El alza exponencial en las cifras de fraudes reportadas por lo bancos requiere de una «urgente solución», señaló Enrique Marshall, presidente del Consejo Consultivo del Mercado de Capitales del Ministerio de Hacienda.

El año pasado, los bancos desembolsaron cerca de US$280 millones por fraudes y la Asociación de Bancos (Abif) proyecta que en el segundo trimestre de 2023 y el primero de 2024 paguen US$350 millones.

La opinión Marshall en esta materia es que «estamos frente a un problema grave, que crece a un ritmo exponencial», agregando -en un seminario sobre digitalización del efectivo de ChilePay, que «las cifras de Chile eran comparables con las de otros países, no eran alarmantes y han pasado a serlo, sobre todo en esta dimensión del autofraude».

«Tenemos que revisar la regulación porque hay bastante coincidencias en que la regulación quedó mal diseñada, y por tanto induce a que esto ocurra.
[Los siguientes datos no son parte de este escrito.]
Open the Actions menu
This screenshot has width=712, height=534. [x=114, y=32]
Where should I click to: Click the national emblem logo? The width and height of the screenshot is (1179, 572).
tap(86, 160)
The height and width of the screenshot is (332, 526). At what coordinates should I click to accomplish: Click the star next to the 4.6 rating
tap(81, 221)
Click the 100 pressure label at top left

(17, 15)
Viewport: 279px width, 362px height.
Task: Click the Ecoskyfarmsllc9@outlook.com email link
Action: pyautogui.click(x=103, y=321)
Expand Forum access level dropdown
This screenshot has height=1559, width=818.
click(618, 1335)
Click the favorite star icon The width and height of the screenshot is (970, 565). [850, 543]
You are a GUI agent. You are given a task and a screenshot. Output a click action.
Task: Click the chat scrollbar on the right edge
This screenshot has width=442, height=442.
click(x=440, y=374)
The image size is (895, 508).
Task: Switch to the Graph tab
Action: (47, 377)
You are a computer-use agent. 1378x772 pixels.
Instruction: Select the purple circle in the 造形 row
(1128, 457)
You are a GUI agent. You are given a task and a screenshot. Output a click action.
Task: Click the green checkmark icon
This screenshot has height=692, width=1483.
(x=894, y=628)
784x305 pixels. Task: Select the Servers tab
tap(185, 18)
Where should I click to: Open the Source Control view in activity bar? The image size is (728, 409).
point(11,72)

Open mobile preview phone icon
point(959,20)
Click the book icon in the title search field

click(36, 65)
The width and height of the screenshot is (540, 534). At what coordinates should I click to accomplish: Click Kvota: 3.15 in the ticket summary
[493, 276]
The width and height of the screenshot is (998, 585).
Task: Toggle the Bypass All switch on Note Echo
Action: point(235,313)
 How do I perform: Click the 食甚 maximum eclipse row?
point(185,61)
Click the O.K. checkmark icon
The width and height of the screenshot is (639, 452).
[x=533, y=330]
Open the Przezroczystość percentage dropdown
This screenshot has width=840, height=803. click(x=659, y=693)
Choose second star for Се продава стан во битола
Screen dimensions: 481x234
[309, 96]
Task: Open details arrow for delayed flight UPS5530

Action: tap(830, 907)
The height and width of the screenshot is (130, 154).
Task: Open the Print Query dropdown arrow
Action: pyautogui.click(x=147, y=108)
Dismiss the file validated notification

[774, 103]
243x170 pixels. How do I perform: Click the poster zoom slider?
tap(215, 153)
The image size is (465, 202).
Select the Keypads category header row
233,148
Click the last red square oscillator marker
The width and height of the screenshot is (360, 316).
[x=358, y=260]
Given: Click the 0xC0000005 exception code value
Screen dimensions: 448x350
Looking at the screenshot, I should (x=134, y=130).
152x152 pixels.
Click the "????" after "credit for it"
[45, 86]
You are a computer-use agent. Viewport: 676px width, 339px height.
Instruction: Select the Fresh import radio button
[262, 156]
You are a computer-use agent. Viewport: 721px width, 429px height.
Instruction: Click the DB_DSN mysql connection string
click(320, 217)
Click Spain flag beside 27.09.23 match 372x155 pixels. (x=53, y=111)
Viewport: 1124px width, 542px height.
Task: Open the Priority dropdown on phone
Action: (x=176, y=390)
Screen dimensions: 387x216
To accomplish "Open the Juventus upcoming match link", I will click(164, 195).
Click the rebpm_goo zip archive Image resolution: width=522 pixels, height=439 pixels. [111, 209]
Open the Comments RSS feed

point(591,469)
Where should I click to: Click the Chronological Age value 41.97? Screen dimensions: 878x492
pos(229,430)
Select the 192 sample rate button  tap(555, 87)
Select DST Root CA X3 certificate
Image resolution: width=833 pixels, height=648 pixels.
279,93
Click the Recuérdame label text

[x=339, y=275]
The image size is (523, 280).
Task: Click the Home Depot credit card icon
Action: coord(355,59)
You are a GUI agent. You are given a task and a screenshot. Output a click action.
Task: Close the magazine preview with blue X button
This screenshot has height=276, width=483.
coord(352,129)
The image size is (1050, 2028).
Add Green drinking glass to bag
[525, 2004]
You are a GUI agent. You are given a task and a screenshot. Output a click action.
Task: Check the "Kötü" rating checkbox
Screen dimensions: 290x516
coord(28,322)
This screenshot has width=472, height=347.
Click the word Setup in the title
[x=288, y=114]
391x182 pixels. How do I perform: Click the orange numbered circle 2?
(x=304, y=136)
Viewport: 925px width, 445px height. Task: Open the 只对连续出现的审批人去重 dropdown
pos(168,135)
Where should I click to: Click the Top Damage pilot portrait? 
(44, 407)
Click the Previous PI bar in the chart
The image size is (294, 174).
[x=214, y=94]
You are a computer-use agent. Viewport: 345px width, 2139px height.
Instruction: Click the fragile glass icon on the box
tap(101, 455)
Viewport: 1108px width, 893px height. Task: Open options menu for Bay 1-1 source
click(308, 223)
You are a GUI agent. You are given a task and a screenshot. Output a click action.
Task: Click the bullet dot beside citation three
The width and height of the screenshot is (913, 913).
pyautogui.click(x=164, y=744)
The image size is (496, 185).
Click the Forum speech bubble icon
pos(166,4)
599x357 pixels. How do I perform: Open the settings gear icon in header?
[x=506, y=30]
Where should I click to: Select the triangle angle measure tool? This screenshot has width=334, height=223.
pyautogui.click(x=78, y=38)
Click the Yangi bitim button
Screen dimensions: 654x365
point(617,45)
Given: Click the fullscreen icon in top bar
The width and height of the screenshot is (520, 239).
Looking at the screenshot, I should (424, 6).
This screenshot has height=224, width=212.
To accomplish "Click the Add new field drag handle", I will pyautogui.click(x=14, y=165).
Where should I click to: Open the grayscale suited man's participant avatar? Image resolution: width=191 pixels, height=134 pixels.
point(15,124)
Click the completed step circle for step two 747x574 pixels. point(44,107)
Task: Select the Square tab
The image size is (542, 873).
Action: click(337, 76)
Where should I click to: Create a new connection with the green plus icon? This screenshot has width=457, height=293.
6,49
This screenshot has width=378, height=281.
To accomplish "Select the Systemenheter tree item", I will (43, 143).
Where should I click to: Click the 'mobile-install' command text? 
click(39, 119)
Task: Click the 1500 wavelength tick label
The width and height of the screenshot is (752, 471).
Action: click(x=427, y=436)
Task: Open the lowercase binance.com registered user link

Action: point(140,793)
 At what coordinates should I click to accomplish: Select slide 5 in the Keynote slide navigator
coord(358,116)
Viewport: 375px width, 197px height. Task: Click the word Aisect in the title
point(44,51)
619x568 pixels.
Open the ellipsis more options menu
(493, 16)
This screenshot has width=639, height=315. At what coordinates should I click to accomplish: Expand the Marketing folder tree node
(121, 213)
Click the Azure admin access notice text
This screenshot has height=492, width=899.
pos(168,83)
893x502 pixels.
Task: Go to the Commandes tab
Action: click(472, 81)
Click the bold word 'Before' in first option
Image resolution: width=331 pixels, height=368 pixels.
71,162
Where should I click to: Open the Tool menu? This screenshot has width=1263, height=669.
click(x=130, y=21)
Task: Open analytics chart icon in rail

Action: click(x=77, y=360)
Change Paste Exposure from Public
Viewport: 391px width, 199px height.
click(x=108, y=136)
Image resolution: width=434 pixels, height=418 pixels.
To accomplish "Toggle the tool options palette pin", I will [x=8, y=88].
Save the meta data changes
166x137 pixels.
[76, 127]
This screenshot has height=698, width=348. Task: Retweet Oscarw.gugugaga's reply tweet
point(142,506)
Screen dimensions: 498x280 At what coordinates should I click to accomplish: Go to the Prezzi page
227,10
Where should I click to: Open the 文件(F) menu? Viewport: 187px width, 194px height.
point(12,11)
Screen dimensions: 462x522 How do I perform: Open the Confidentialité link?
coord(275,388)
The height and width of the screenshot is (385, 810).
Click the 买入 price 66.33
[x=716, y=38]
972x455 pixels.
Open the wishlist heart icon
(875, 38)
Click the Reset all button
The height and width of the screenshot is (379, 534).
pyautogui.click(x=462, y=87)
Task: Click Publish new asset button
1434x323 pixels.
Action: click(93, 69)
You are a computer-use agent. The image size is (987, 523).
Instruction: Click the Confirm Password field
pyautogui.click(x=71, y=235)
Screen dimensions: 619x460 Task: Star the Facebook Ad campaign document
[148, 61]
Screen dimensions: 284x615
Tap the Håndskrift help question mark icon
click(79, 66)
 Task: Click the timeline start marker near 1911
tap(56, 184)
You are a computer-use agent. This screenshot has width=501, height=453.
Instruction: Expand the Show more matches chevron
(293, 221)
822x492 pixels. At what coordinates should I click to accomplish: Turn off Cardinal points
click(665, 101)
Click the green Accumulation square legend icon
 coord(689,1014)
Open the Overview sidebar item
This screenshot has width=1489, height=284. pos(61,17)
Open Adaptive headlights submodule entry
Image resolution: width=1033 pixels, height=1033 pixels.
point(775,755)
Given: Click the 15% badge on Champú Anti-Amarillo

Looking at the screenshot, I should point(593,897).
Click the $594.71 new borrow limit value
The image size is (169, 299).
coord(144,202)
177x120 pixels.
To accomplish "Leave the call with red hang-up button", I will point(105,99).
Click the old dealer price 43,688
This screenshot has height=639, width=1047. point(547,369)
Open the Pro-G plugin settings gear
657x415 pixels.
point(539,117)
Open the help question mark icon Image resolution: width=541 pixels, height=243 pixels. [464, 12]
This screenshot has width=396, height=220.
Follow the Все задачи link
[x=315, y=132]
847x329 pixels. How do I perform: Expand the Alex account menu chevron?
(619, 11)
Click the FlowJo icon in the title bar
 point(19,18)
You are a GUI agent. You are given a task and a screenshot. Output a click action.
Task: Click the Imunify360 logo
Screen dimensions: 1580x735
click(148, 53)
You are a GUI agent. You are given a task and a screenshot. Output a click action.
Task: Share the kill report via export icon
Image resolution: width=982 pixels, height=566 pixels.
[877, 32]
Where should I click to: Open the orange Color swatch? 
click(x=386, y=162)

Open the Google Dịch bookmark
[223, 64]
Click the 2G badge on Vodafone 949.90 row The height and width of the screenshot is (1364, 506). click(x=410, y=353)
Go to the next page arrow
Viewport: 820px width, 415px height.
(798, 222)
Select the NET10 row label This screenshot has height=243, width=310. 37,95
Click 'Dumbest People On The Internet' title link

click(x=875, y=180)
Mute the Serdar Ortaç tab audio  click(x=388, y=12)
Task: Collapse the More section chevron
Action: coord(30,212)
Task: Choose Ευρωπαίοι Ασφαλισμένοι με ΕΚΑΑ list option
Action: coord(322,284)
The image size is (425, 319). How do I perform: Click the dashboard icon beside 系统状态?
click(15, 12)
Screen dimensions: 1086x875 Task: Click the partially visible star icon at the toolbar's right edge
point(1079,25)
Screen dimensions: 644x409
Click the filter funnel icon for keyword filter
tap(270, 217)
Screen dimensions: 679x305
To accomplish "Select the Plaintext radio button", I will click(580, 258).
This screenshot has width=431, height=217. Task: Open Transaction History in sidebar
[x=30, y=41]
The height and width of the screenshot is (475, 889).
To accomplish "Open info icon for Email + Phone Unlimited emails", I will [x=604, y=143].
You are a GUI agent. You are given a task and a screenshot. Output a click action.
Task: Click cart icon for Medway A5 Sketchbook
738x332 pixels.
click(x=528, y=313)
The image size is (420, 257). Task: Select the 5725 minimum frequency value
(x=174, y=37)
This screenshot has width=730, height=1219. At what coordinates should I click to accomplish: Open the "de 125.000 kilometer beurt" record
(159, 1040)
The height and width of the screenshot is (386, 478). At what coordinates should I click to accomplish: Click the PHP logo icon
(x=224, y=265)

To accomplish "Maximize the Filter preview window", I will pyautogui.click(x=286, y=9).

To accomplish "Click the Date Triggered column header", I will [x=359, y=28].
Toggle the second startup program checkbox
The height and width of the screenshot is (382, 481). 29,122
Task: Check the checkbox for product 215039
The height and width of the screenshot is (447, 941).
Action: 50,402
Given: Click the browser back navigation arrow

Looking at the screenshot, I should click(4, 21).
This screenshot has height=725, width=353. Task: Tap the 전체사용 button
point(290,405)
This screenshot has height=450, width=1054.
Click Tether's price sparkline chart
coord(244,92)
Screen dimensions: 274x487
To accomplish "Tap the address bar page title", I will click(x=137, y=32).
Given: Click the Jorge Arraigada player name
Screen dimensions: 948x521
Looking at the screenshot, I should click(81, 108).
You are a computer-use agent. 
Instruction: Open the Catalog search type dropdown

Hay que poner atajo prontamente», subrayó.

Y aunque existe un proyecto en trámite, Marshall sostuvo que «la opinión generalizada es que es una iniciativa insuficiente se debería contemplar un eximente a la restitución obligatoria en aquellos casos que existan antecedentes suficientes para acreditar que el mismo usuario es el responsable del autofraude».

«Los incentivos son incorrectos, tanto para emisores como para tarjetahabientes. ¿Qué incentivo puede tener un emisor de poner los mejores resguardos si sabe que al final va a tener que pagar sí o sí (el fraude)? ¿Cómo rentabiliza una inversión destinada a evitar los fraudes? No tiene sentido», cerró el economista.